기존에 단독으로 증폭하였을 때 다른 프라이머의 사진은 없지만 첨부한 사진과 같이 다른 bp 에서 저런식으로 단일밴드가 뜨는 것을 확인하였습니다. PCR 조건의 경우
94도 -3min(1cycle) / 94도 - 30sec, 68.2도 30sec, 72도-1min(30cycle) / 72도 - 7min(1cycle)으로 둘다 같은 조건으로 진행하고 있습니다.


추가로 현재 저희 실험실에서 쓰는 EtBr의 경우 액상이며 10,000ppm제품을 agarose gel 100ml에 4ul 분주하고 있는 상황입니다.

다른 bp에서 band가 나오는 설명은 질문자만 알수있는 내용입니다.

target bp에 대한 설명이 어디에도 없습니다.

다시한번 질문을 하면 정확히 어떤점이 문제인가요?

1. 단독으로 증폭하면 각각 증폭이 잘되나요?

2. 증폭 band 크기가 각각 얼마인가요?

1. 단독으로 진행 할 시 위에 사진을 첨부한 것 처럼 밴드가 잘 나옵니다.

2. 증폭하여 나오는 target band의 경우 118bp 및197bp에서 검출이 됩니다.

(금일 실험한 Multiplex pcr 진행하여 나온 결과 첨부합니다!.)

사진에 대한 설명)
1번 100bp DNA ladder
2~7번의 경우 197bp에서만 검출이 되어야하며,
8~13번의 경우 197, 118bp 에서 band가 나와야하는 것이 목표였습니다. 그러나 첨부한 사진과 같이 100bp밑에서 예상치 못한 band들이 검출됩니다...

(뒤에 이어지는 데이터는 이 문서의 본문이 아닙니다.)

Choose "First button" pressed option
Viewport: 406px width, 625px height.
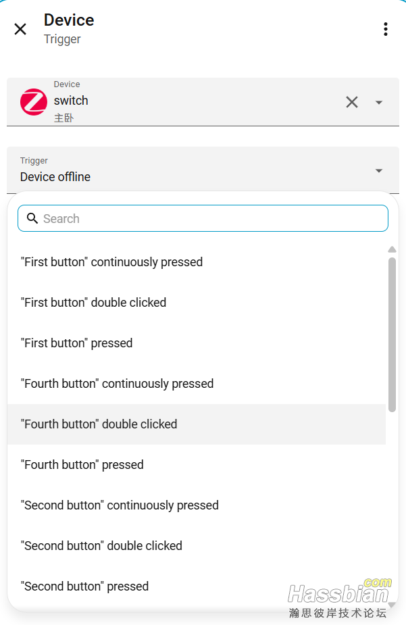[x=197, y=343]
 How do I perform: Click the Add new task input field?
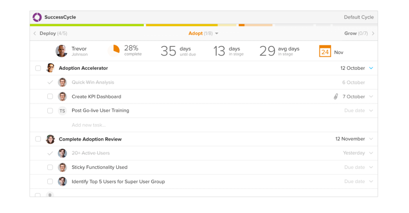[89, 125]
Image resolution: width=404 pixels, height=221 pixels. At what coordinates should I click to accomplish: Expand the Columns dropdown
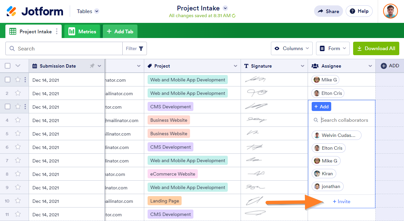(x=292, y=48)
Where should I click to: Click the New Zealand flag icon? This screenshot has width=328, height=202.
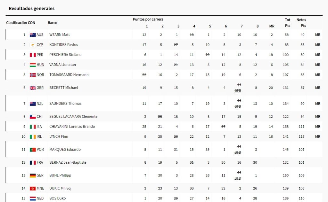coord(33,104)
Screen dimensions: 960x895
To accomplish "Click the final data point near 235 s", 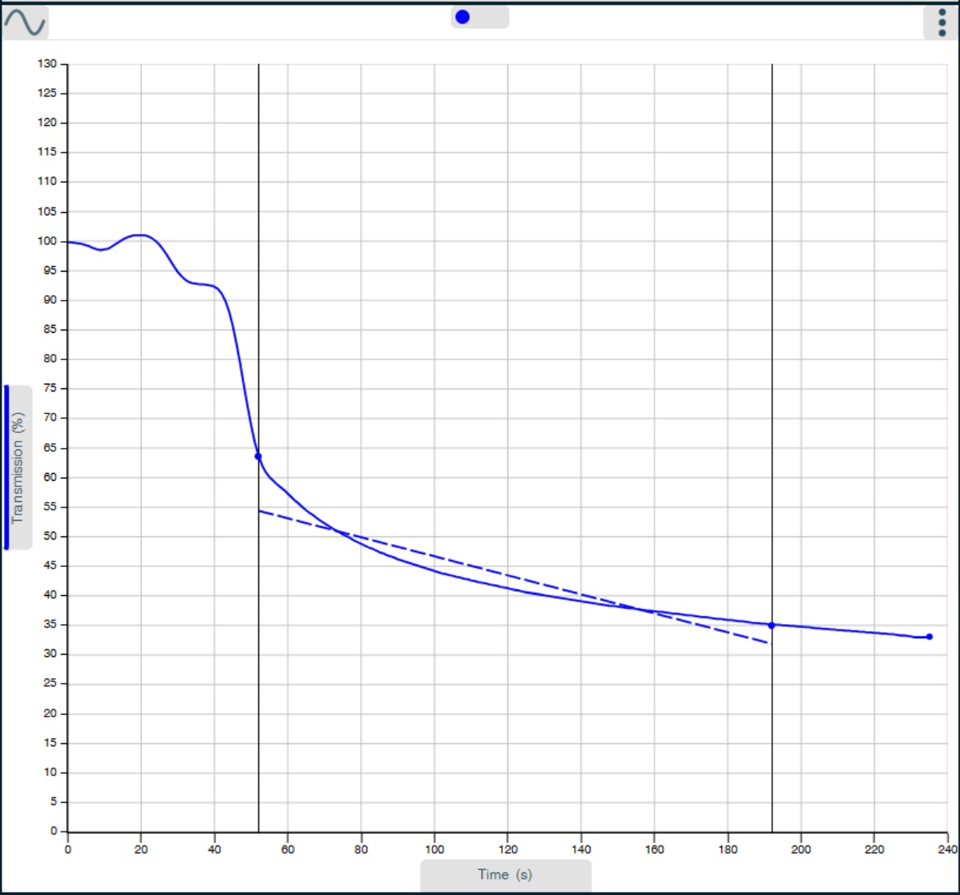I will point(929,637).
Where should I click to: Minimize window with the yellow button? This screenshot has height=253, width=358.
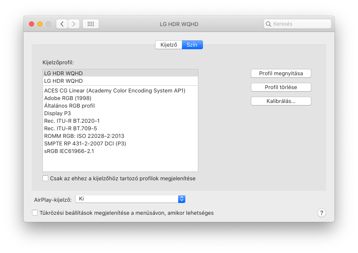coord(40,24)
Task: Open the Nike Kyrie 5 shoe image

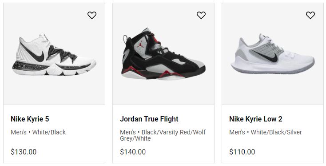Action: tap(54, 54)
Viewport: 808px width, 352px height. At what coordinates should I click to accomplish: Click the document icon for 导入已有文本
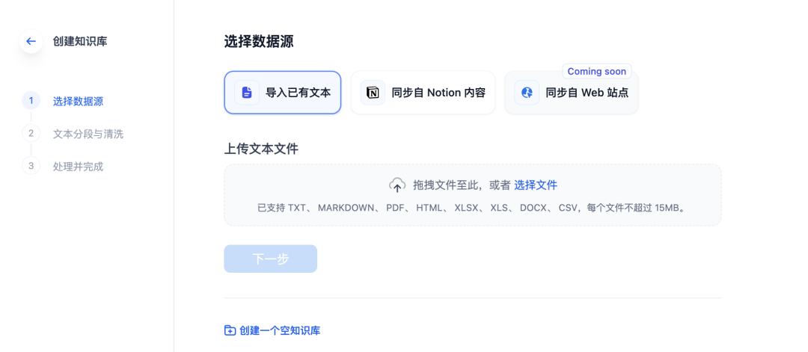(x=247, y=93)
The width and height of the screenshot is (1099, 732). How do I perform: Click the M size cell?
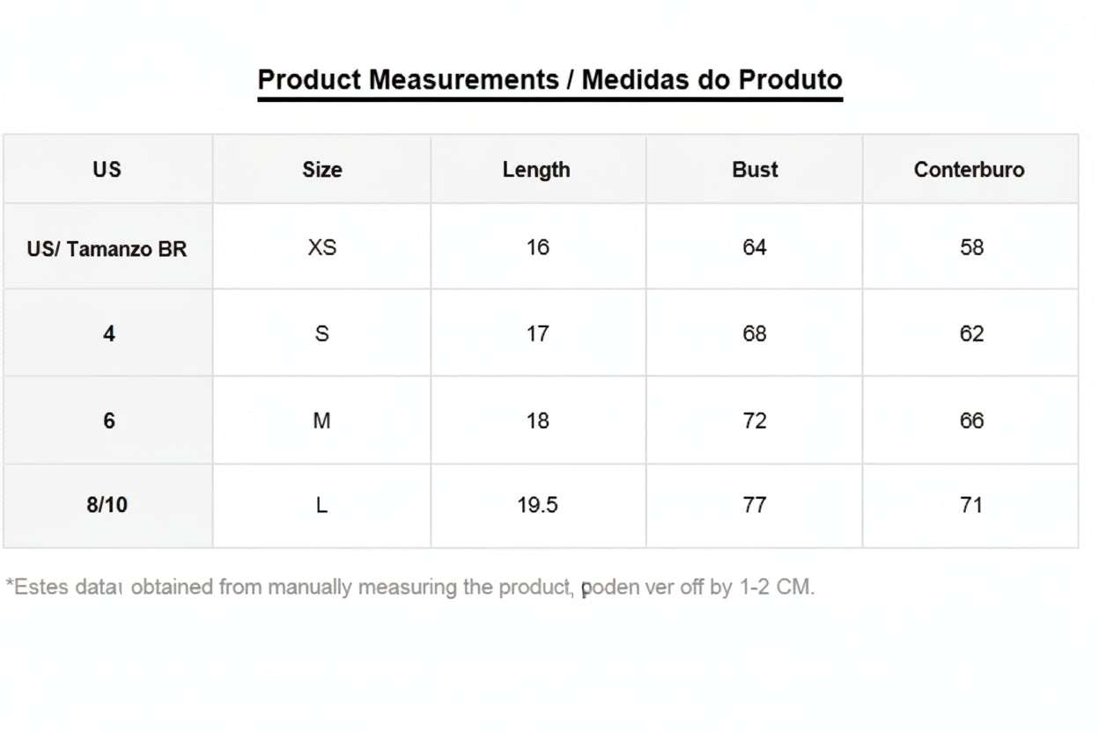(x=321, y=421)
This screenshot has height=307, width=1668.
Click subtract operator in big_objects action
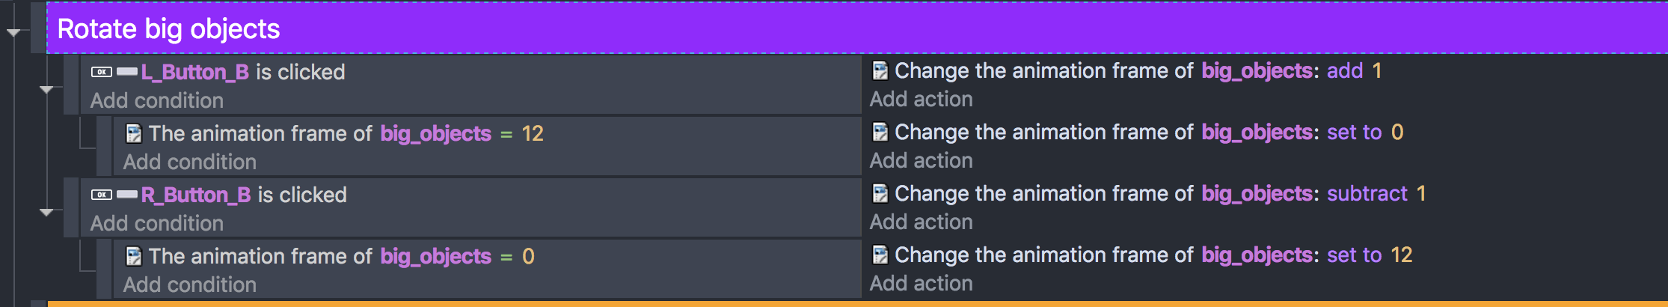(1367, 194)
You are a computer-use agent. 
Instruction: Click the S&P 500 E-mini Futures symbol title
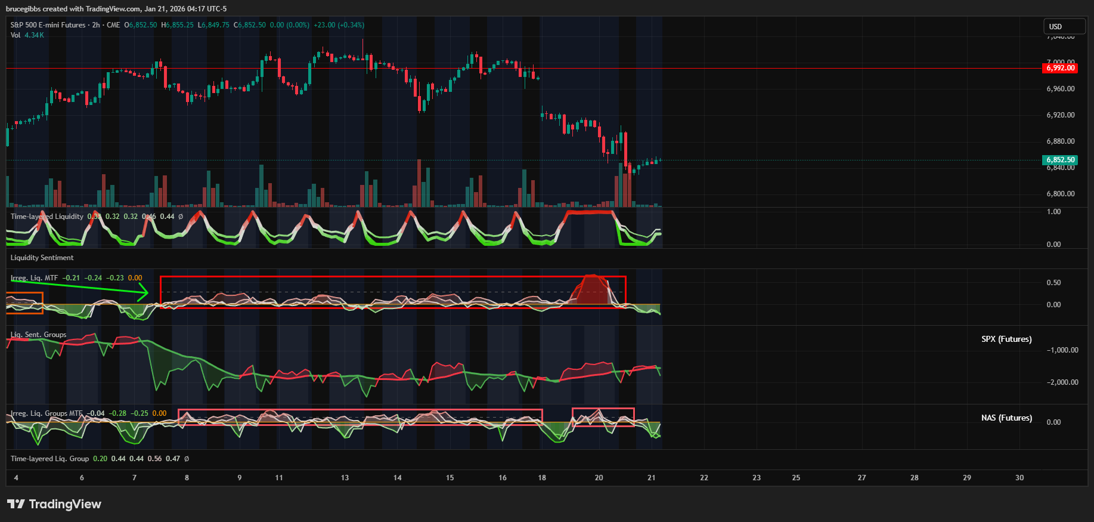[48, 25]
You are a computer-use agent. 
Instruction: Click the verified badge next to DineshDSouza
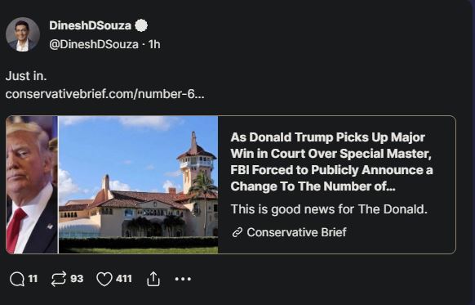[x=141, y=25]
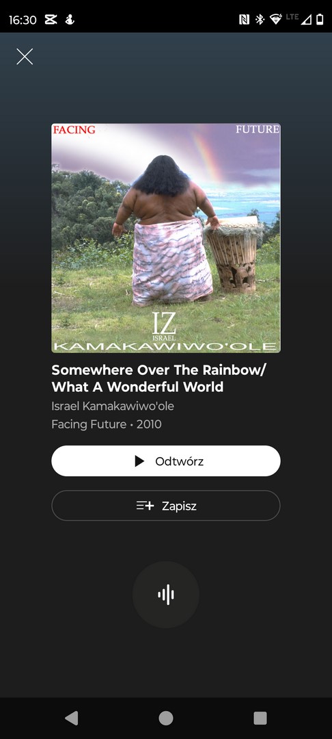
Task: Tap the Android recent apps square button
Action: click(x=260, y=718)
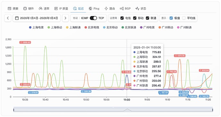Select the 硬件 hardware chip icon
The height and width of the screenshot is (117, 221).
pos(25,9)
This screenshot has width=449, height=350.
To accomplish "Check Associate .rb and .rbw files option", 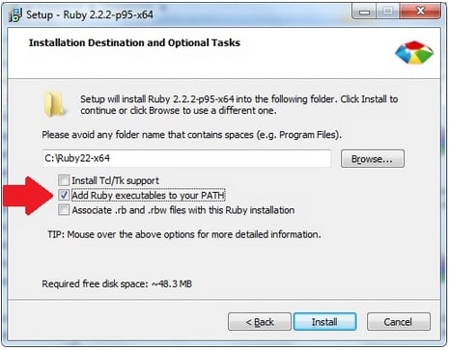I will tap(64, 210).
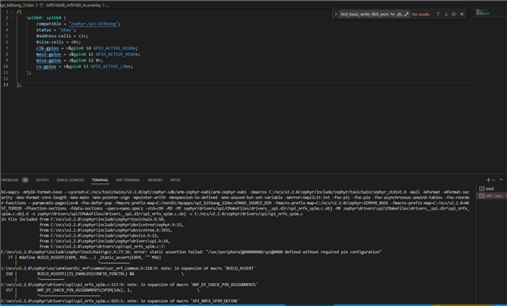Maximize panel size with up chevron
The height and width of the screenshot is (306, 507).
tap(501, 179)
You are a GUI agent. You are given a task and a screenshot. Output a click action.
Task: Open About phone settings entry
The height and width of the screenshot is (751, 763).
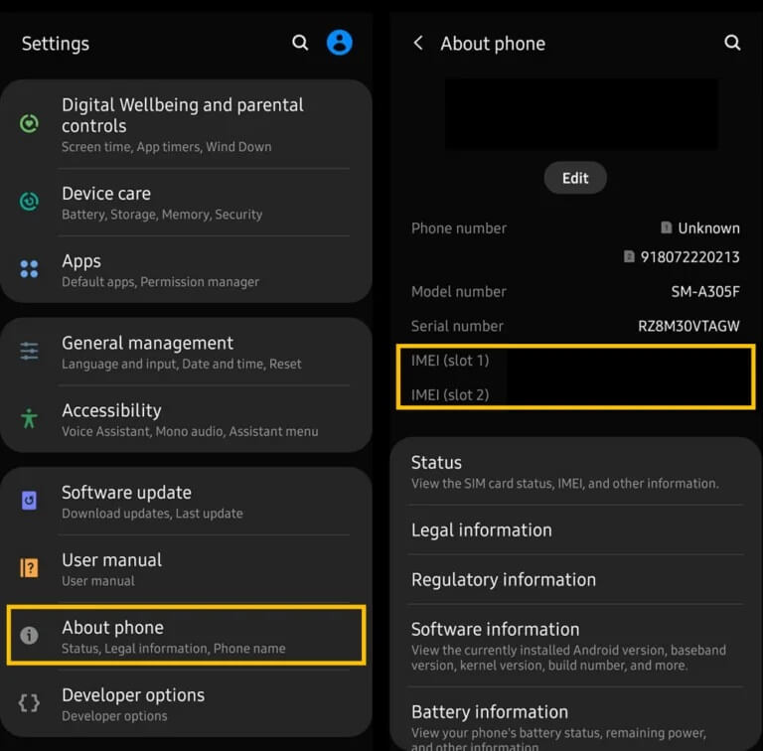coord(186,636)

스피드 선생님 궁금한 점이 또 있습니다. EtBr의 경우 50배 희석하여 sample과 섞어 로딩하라고 하셨는데 이 때 loading dye 또한 첨가해주는것이 맞는지요?

197, 118을 단독으로 증폭한 결과는 없나요?

template가 어떤 종류인가요?

annealing 68.5도인데 primer 길이가 어떻게되나요?

전기영동시 dna + s.buffer + etbr로 하면 됩니다.

50배 희석은 첨부사진을 보고 추정한 것이므로 결과를 보고 희석배수 조정이 조금 필요할 수 있습니다.

단독으로 증폭한 전기영동 사진 첨부합니다.
Annealing 온도의 경우 68.2도이며, primer의 길이는 197bp - 19mer / 118bp - 21mer입니다..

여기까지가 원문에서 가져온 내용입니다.